Yikes, that D-apostrophe at the front of the anjou pears answer was dire. Didn't really register that that answer was a themer at first, and when I finished with DANJO all I could think of was how my fruit knowledge had failed me. That was probably the toughest part of the puzzle for me, aside from the typical Thursday challenge of figuring out just what the hell the gimmick is. I got MACH and knew that the rest of the answer had gone ... somewhere, but I had no idea where. This pattern continued. The rest of the answer reappeared nowhere in direct proximity to where it got lopped off, so eventually, when I hit the "-" clues, I just looked back at / tried to remember the answers with their latter halves missing, and filled in those squares that way. My brain does not like the fact that "UP" is two letters and the "RAMP" is three squares long. That non-correspondence is real nails/chalkboard stuff for me.
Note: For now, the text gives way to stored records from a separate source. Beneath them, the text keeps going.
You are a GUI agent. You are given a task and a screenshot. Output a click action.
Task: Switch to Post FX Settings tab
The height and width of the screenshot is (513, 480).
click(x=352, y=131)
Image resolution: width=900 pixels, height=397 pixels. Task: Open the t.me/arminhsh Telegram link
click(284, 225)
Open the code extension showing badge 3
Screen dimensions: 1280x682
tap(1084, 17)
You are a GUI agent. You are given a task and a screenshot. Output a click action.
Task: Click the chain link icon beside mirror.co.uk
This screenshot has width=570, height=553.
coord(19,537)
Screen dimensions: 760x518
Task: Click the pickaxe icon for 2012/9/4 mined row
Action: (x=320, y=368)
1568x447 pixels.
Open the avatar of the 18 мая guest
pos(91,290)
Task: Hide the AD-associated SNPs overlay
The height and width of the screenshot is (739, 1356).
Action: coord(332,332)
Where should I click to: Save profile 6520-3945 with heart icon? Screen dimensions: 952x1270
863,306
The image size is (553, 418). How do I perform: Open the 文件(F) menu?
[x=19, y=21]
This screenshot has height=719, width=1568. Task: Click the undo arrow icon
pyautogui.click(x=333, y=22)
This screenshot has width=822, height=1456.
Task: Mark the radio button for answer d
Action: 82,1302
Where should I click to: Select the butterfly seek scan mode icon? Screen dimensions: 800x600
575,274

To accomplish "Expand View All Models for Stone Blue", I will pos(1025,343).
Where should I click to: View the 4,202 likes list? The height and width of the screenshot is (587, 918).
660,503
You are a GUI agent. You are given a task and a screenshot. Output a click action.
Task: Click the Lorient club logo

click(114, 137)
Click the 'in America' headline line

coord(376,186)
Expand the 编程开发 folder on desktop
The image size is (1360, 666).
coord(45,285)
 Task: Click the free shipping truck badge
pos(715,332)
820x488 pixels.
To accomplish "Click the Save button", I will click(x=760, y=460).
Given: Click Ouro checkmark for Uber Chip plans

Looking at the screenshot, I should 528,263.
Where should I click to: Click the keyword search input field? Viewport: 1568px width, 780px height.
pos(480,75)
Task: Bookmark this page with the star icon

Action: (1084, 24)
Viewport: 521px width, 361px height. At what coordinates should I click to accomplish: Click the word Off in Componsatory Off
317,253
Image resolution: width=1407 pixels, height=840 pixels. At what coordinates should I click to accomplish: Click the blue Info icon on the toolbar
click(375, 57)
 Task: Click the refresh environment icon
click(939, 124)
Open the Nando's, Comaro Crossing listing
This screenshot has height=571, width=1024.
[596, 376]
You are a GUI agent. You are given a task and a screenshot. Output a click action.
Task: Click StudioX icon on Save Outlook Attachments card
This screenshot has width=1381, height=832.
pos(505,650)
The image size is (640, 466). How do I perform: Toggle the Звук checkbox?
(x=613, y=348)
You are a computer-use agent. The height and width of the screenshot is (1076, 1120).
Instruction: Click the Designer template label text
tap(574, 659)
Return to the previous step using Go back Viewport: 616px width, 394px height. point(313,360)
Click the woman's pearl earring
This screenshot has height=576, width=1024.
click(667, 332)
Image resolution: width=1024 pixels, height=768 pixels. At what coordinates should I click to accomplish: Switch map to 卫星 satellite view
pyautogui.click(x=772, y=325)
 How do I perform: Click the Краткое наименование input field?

Buuuuut I can appreciate how the RAMP is just an entity that is going UP, and that if you don't have an obsessive brain that needs letters and boxes to agree in number, that is enough. I do like the Chutes & Ladders quality of the grid, with answers just whack-a-mole'ing / wormholing up in completely unexpected places.


I had:
  • RATS for NUTS (5D: "Dagnabbit!")
  • CON for FOR (11D: One side of a debate)
  • KRONER for KRONOR because Swedish monetary plurals lord have mercy (43D: Money in Malmö)
  • LOAFS for LOLLS (42A: Wears pajamas all day, e.g.) — this clue is dumb and judgey. I've definitely word pajamas all day while actually working so take that, you smarmy button-down Madison Avenue go-getter of a clue
Other issues:
  • I misspelled POLLACK, of course (POLLOCK!?)
  • I feel bad for all the people who are encountering TREF for the first time today (53D: Not kosher, in Jewish law). Crashing and burning on this answer is a rite of passage for many. Welcome to the club. 
Good day.

Signed, Rex Parker, King of CrossWorld

[Follow Rex Parker on Twitter and Facebook]


Patrick O'Connor 12:06 AM  

I'm glad you forgave him the D' of the ANJOU PEARS. I loved this puzzle.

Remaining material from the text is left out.